So, you might have heard — Backfence.com is shutting its doors. As expected, the industry insiders (Greg Sterling, Peter Krasilovsky, etc.) have commented most eloquently. However, Perry Evans has posted my favorite analysis of the dilemma that was the ultimate demise of Backfence. He gives the best “when the rubber meets the road” commentary on why hyper-local may or may not work.
In reference to whether or not hyper-local destination sites can be created and survive, Evans states the following:
“I am constantly pleased by the insight I read from newspaper new media executives. Nothing I am saying hasn’t been said, debated and documented in the newspaper industry. Having said that, the gap between understanding and execution is one perplexing motherload of a gap.”
Additionally, American Journalism Review (AJR) takes quite a long look at the Backfence situation. Here’s my favorite part:
“What we’re struggling with, and every major paper is struggling with, is how to reach our audience on a granular level, in a way we’ve never reached them before.” — Jonathan Krim, WPNI.
So, nobody has figured out hyper-local yet. Everybody says it’s doomed and can’t be done. yet more and more companies keep trying. I love that the AJR article recognizes the Lawrence Journal-World as one of the few innovators that have been successful. The LJW was my news source for many a year when I was in school at Kansas University. The town of Lawrence is truly a remarkable anomaly in the middle of nowhere midwestern U.S.A.
Well folks, those of us here in Kansas must be on to something, because eNeighbors will do exactly what all the experts say can’t be done, and we aren’t doing it in San Fran or Philly or DC or Chicago.

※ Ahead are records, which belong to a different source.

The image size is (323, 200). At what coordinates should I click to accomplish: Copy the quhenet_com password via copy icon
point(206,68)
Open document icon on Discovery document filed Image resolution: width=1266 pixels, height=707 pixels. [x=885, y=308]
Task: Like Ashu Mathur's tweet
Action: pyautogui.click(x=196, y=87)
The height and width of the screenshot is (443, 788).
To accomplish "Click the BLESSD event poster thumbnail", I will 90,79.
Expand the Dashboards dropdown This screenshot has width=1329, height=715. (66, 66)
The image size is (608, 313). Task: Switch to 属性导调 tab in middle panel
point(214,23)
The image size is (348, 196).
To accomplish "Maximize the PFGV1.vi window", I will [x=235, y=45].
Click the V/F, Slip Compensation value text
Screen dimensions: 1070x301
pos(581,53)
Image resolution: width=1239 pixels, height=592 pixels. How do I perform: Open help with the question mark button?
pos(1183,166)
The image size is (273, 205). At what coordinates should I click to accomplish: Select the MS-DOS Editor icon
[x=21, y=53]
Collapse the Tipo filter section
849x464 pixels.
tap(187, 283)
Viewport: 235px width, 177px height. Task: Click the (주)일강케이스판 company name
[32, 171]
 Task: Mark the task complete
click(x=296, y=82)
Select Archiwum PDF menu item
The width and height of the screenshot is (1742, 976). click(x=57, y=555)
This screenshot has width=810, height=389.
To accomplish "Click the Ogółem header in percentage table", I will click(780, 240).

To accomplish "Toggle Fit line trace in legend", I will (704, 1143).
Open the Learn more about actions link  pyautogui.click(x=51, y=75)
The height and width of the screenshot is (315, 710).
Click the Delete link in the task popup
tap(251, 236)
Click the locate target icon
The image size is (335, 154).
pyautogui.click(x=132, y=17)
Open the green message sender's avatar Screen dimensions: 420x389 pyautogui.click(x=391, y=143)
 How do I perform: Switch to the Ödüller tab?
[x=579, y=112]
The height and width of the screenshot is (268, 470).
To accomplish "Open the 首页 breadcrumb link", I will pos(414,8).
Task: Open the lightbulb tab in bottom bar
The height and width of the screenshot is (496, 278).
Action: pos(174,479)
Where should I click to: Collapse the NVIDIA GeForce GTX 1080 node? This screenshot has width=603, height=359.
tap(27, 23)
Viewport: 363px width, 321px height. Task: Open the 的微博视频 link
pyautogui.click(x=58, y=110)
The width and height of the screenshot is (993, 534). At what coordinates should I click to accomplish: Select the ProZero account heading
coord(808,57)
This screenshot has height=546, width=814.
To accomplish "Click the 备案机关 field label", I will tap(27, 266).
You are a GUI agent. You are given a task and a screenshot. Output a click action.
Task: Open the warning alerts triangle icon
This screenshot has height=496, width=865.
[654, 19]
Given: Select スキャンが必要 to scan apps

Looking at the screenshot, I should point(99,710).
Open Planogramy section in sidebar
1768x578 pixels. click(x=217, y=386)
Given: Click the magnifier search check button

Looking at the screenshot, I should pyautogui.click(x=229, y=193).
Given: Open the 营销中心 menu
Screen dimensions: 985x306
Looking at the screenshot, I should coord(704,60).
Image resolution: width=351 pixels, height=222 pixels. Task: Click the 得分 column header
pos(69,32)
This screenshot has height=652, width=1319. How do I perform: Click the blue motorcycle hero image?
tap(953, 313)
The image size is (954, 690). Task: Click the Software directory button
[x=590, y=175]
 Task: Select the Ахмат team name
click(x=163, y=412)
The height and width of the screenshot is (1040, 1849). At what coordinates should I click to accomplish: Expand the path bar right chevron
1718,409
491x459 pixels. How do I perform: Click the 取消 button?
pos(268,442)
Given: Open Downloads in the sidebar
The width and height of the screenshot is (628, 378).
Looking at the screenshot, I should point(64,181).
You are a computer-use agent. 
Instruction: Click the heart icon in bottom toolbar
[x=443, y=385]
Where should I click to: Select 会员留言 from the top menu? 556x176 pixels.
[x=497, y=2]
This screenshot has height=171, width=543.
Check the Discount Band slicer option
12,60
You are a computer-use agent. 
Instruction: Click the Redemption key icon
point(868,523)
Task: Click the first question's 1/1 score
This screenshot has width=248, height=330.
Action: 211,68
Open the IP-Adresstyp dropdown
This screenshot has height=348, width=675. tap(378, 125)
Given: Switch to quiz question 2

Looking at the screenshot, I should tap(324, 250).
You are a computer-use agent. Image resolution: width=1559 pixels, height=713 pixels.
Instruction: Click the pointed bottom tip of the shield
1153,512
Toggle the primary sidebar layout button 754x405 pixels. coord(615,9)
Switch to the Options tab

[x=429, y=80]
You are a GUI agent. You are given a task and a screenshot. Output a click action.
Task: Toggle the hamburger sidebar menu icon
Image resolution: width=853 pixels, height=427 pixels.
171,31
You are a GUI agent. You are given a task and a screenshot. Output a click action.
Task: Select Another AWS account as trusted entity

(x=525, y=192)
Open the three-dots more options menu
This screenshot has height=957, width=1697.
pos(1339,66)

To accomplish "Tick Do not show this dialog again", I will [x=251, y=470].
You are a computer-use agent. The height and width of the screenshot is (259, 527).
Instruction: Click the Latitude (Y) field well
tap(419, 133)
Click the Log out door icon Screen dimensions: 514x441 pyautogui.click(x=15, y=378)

First, we’ll build the online network that residents in the community will actually visit and populate with relevant “backyard” content. Next, we’ll build the ad network that will allow those residents to access local business and service provider information. Finally, the entire platform will give way to highly targeted, community-driven citizen journalism, political activism and the ultimate “grail” of all — offline human interaction.
Join us in our vision, and get your neighborhood online today.
One thought on “Goodbye Backfence”
It seems to me that few of the companies claiming to do “hyper-local” aren’t doing it. I define hyper-local as anything within a 2 mile radius of your residence or location. Backfence was centered around larger audiences like Arlington, VA.
Companies like eNeighbors, Front Porch Forum, and possibly even City Squares are more true to the hyper-local category.